Implement a change control process appropriate to your project size. A $500 project needs less overhead than a $50,000 one, but both need some structure.
Even simple projects benefit from a change request form and approval threshold.
Hold yourself and your contractor accountable to the process. The first time you approve a change informally, you’ve undermined the entire system.
Insist on written requests, impact assessments, and documented approvals for everything.
After each project, conduct a brief retrospective. What went well? What caused confusion? What would you do differently next time?
Use these insights to improve your SOW template and change control process.
Investing time upfront in thorough documentation and maintaining discipline throughout the project saves money, prevents conflict, and delivers better results.
The alternative is painful lessons learned through blown budgets and damaged relationships.
Frequently Asked Questions
What should be included in a Statement of Work to prevent cost overruns?
A proper SOW must include specific deliverables with measurable acceptance criteria, clear milestone dates, defined project boundaries (what’s NOT included), and the change control process.
How does a change control process actually prevent budget overruns?
Change control prevents overruns by requiring formal documentation and approval before any scope changes happen.

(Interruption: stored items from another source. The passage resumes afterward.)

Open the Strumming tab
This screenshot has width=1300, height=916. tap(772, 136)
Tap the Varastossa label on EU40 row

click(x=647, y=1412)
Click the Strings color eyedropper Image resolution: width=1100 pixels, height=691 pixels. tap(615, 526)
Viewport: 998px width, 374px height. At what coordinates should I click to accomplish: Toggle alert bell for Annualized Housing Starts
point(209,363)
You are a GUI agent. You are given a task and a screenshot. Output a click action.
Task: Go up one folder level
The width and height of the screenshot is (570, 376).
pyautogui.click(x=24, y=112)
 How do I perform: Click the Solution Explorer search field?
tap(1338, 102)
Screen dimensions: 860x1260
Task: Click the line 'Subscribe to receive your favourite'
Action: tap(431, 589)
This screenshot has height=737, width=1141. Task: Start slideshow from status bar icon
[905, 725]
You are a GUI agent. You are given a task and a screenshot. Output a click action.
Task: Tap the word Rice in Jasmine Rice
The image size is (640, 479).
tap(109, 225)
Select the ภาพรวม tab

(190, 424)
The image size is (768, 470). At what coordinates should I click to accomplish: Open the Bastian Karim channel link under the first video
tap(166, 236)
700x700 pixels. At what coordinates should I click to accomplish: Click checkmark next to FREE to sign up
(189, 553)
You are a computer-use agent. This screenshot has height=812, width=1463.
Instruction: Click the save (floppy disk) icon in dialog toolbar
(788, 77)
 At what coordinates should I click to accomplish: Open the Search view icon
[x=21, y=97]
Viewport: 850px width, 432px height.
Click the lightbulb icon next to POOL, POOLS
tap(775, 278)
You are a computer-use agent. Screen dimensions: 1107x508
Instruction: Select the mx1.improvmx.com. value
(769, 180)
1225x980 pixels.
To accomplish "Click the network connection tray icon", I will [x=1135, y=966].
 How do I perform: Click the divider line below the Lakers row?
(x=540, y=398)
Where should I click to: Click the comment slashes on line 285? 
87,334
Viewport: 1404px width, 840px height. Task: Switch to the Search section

Set clear thresholds (for example, changes under 5% budget are minor, over 10% are major) with different approval levels for each.
What are the warning signs that my project is heading toward a cost overrun?
Key red flags include frequent contractor requests for scope “clarification,” informal change approvals happening in chat or email without documentation, logged hours significantly exceeding estimates without proportional progress, surprise invoices for work you didn’t authorize, and discovering late in the project that deliverables don’t match expectations.